**WHAT THE EXERCISE ASKS**
Without copying any picture, transcribe exactly the lines of the data below from the one containing "This screenshot has width=680, height=561." through the one containing "Where should I click to: Click the Service".

**SOURCE MATERIAL**

---+---

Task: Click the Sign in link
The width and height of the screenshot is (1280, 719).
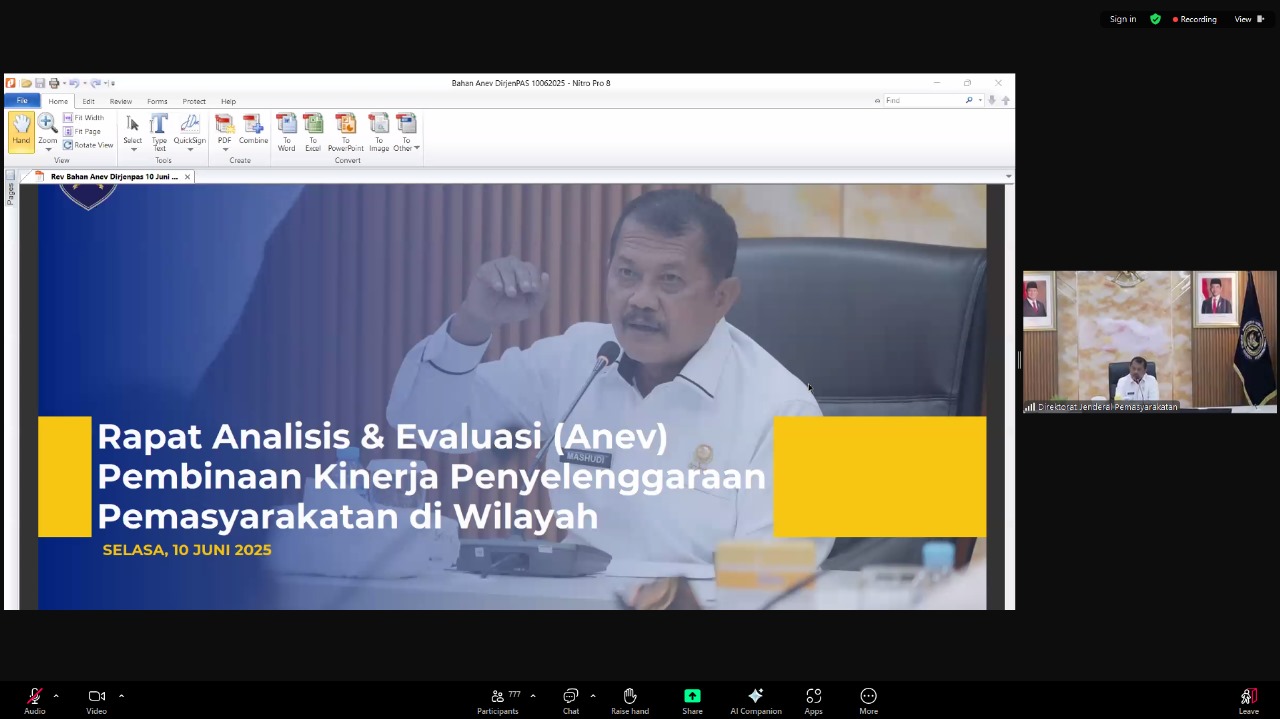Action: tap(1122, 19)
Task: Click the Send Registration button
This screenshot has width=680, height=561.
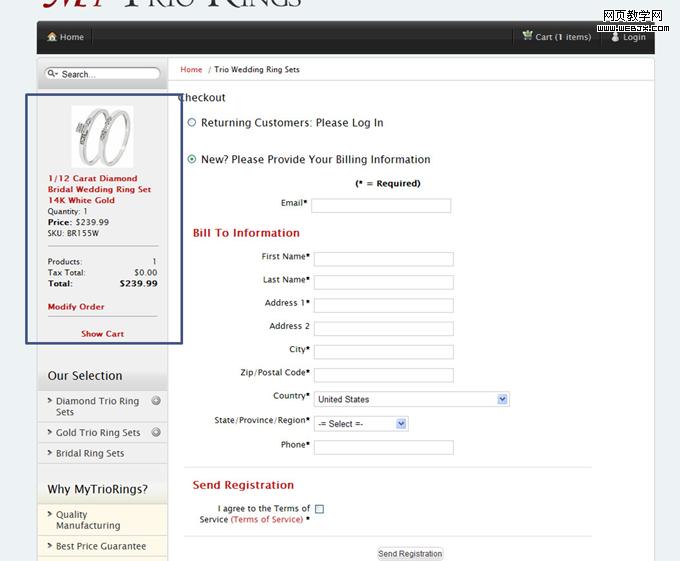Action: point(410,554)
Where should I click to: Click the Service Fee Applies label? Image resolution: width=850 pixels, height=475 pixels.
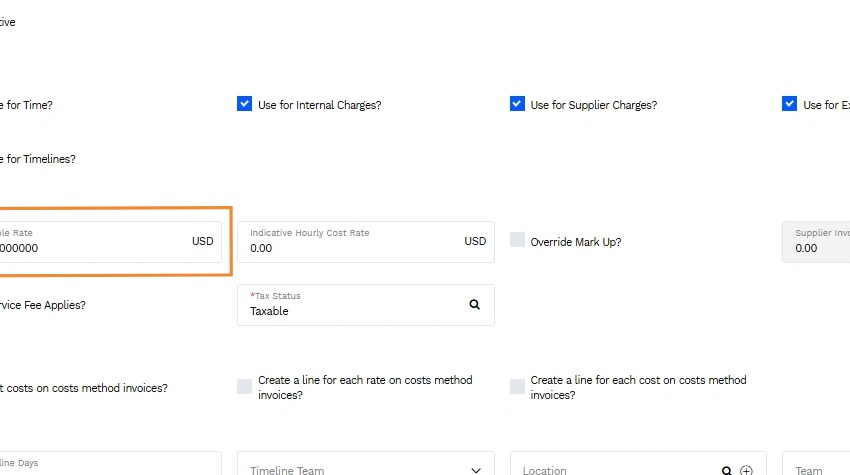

---+---

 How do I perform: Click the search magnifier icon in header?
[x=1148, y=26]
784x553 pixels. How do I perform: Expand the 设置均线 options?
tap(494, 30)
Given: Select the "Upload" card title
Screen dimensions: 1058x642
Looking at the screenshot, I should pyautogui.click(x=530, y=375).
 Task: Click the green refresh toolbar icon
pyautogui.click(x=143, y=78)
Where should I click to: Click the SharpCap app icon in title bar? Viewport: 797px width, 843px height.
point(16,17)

---+---

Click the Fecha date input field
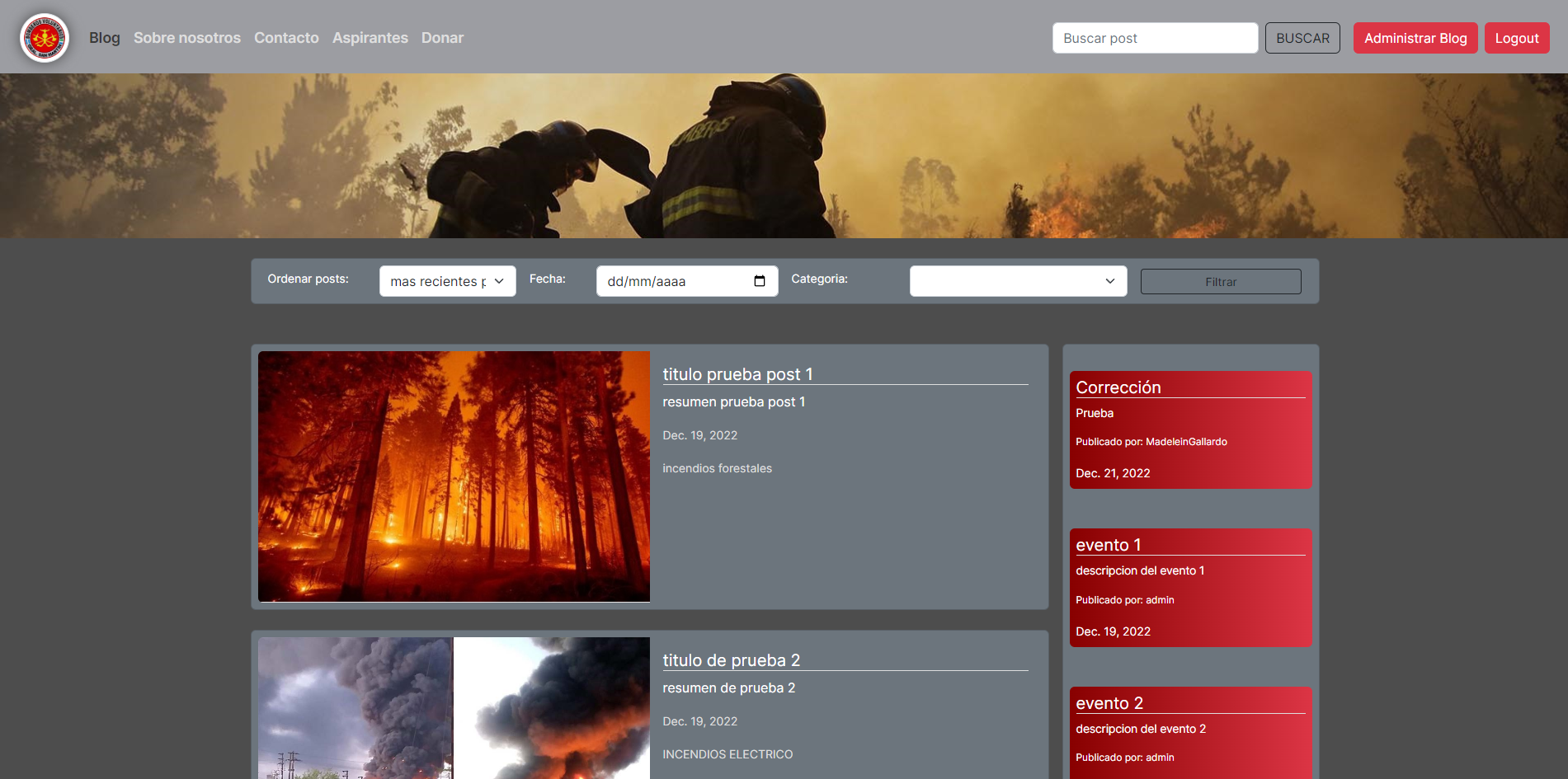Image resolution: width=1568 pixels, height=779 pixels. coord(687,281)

---+---

**SOLUTION BELOW**
This screenshot has width=680, height=561.
Action: point(410,554)
Where should I click to: Click the Service Fee Applies label? Image resolution: width=850 pixels, height=475 pixels.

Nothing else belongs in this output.